Format as a numbered list the lines running from the one containing "Where should I click to: Click the share" through the one containing "(x=442, y=124)", both included, leaving out blank lines.

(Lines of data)
§

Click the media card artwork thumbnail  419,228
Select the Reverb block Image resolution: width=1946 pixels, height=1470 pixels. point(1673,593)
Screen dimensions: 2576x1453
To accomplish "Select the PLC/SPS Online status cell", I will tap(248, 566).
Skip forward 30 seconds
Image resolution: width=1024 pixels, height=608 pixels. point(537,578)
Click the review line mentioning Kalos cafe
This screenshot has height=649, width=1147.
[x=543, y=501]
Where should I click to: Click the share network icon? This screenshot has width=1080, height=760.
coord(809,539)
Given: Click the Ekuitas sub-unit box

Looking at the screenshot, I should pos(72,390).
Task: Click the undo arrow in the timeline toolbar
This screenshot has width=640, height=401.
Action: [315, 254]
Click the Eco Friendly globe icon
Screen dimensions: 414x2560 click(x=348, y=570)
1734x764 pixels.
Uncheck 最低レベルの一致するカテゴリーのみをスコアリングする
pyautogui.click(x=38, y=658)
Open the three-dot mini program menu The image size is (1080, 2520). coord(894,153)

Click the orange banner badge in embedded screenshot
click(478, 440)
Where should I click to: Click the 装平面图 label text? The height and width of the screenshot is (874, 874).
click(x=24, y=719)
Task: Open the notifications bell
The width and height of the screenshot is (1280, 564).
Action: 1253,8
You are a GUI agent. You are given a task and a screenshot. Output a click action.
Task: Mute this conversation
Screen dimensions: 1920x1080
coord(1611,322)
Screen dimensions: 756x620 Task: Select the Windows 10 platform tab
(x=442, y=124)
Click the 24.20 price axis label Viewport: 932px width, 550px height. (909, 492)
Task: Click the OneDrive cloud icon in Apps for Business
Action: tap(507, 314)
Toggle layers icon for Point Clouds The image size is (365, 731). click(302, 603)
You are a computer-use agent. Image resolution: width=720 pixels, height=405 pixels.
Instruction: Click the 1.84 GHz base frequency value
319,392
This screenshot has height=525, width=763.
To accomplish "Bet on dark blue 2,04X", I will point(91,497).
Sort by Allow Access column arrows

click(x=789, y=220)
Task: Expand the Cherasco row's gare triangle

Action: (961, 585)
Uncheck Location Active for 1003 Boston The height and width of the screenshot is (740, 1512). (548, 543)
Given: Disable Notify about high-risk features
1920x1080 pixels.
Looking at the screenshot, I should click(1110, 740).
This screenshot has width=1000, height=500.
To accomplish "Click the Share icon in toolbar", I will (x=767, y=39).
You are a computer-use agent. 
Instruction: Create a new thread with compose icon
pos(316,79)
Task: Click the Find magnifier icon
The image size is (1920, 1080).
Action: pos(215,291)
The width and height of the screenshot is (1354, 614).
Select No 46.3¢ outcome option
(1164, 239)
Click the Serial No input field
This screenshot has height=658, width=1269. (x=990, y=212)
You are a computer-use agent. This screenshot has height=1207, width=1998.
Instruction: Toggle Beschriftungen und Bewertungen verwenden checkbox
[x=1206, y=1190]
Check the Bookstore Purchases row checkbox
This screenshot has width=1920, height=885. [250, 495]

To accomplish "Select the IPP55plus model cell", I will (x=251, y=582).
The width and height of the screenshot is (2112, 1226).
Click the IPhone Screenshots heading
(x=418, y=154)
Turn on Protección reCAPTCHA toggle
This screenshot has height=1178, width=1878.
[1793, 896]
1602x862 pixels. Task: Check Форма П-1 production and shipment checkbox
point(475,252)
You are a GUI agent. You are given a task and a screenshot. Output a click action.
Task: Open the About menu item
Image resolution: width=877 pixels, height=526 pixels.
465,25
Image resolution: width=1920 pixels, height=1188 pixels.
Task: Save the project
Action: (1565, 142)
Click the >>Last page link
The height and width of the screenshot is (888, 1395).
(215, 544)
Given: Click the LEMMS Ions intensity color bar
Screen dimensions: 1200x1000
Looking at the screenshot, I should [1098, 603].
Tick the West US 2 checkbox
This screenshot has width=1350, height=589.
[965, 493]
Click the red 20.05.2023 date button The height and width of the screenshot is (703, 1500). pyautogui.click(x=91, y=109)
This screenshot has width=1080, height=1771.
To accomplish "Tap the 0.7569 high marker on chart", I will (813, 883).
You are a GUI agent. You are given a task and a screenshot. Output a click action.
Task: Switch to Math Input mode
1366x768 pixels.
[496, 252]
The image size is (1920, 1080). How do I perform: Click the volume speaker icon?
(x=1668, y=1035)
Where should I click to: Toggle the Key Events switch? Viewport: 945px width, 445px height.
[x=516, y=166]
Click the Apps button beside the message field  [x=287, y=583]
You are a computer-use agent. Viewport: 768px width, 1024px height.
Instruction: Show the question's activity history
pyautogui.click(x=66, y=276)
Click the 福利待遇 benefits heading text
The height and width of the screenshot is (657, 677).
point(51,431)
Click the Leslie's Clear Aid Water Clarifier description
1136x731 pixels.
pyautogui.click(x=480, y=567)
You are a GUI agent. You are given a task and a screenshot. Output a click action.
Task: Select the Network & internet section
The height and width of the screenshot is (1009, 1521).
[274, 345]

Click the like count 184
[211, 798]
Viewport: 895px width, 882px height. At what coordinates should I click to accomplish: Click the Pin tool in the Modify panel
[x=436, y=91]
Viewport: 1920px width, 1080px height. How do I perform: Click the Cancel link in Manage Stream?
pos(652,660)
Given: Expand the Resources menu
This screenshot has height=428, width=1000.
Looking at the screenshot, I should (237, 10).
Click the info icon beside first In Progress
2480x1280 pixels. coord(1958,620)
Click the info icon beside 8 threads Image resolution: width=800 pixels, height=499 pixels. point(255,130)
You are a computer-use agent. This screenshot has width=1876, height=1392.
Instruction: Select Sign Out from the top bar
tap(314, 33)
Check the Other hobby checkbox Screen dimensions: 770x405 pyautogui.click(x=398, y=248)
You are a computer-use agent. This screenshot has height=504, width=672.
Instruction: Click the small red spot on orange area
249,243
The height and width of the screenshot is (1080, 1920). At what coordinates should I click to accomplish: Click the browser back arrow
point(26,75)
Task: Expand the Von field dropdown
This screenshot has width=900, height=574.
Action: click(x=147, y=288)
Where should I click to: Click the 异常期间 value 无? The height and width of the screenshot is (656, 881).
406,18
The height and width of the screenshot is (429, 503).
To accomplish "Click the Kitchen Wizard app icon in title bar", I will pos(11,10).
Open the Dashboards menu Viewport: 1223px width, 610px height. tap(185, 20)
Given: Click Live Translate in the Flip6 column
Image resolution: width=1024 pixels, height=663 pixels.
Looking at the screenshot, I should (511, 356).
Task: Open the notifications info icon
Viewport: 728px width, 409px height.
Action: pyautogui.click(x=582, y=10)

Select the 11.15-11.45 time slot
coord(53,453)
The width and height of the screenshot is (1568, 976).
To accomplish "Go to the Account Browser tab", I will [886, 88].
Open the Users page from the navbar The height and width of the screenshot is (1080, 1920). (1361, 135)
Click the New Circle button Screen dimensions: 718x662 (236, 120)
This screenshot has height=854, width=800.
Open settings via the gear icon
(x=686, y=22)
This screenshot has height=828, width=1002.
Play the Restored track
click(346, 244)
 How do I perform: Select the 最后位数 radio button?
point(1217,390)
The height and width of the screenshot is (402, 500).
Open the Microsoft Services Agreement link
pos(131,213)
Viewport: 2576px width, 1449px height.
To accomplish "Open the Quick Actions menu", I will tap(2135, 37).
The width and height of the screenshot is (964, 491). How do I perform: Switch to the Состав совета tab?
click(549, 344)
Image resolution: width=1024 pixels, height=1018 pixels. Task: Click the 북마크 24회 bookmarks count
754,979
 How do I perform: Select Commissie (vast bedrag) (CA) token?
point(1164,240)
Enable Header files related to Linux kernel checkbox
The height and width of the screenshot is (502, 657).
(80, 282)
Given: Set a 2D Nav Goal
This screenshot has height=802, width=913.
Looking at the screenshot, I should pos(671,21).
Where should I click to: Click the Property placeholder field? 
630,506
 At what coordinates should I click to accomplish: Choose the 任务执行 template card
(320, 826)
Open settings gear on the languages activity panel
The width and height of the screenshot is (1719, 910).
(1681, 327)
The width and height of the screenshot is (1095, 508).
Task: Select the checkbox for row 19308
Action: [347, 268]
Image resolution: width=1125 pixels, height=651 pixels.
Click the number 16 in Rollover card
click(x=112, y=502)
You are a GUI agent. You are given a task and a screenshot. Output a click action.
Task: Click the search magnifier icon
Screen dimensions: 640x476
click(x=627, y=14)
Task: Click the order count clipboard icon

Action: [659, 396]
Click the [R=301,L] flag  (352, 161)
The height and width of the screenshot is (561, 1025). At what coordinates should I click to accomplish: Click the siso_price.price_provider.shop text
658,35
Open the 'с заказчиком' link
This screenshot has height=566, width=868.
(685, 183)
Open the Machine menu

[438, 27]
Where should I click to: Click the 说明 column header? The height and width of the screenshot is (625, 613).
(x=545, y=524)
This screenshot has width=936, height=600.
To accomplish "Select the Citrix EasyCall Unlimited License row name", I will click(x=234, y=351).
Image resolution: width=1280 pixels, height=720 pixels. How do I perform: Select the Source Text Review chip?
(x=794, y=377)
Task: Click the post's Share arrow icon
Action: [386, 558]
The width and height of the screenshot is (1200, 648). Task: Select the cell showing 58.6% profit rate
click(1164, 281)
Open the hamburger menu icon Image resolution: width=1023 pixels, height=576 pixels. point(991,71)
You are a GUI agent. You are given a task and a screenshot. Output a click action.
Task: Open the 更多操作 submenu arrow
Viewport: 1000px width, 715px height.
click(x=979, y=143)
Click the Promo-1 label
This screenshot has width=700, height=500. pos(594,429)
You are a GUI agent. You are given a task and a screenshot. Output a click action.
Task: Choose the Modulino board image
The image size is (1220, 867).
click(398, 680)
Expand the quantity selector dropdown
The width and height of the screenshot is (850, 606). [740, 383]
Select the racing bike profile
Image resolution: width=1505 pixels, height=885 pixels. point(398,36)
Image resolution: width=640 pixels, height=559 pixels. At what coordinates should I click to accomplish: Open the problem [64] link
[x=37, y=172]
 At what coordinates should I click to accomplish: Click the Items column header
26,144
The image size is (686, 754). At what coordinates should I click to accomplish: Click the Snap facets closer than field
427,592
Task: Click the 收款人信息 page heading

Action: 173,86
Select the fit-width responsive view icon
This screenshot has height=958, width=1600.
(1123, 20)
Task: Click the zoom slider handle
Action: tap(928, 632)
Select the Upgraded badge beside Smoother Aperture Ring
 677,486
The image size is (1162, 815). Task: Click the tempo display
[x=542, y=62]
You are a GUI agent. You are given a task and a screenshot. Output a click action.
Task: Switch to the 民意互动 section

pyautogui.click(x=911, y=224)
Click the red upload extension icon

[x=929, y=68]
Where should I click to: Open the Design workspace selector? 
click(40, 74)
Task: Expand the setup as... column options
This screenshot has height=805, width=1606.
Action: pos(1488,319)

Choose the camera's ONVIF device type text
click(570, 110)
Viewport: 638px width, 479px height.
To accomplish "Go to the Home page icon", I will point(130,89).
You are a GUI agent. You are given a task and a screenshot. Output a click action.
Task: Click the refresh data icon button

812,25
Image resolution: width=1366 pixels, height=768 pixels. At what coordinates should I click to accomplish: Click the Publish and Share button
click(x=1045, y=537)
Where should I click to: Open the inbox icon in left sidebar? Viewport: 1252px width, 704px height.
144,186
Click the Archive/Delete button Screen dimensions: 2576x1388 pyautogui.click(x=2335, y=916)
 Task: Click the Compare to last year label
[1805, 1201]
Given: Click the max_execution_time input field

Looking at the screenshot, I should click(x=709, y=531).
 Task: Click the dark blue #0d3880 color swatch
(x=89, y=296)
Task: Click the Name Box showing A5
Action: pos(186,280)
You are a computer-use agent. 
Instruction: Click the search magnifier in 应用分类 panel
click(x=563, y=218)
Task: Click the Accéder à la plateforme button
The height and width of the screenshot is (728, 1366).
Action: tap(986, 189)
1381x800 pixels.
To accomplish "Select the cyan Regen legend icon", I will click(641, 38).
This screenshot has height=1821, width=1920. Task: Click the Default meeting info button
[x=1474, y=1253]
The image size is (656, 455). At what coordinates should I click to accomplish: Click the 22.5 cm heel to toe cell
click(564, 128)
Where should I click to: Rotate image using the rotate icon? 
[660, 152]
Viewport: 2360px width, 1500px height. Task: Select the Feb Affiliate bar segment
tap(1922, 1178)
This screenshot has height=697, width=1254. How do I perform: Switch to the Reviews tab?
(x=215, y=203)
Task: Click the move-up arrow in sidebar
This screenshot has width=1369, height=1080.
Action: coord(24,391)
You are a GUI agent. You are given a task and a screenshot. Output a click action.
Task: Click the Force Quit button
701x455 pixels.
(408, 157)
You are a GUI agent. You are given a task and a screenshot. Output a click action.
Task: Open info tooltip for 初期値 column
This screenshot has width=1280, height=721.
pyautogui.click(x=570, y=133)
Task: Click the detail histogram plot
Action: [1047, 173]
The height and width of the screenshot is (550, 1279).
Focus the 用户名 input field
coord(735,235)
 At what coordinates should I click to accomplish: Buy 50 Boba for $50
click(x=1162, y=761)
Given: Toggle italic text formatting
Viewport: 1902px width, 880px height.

§

* _WRITTEN ANSWER_
1. Where should I click to: Click the share network icon? This screenshot has width=1080, height=760.
2. coord(809,539)
3. Given: Click the Ekuitas sub-unit box
4. Looking at the screenshot, I should pos(72,390).
5. Task: Click the undo arrow in the timeline toolbar
6. This screenshot has width=640, height=401.
7. Action: [315, 254]
8. Click the Eco Friendly globe icon
9. Screen dimensions: 414x2560 click(x=348, y=570)
10. 1734x764 pixels.
11. Uncheck 最低レベルの一致するカテゴリーのみをスコアリングする
12. pyautogui.click(x=38, y=658)
13. Open the three-dot mini program menu The image size is (1080, 2520). coord(894,153)
14. Click the orange banner badge in embedded screenshot
15. click(478, 440)
16. Where should I click to: Click the 装平面图 label text? The height and width of the screenshot is (874, 874).
17. click(x=24, y=719)
18. Task: Open the notifications bell
19. The width and height of the screenshot is (1280, 564).
20. Action: 1253,8
21. You are a GUI agent. You are given a task and a screenshot. Output a click action.
22. Task: Mute this conversation
23. Screen dimensions: 1920x1080
24. coord(1611,322)
25. Screen dimensions: 756x620 Task: Select the Windows 10 platform tab
26. (x=442, y=124)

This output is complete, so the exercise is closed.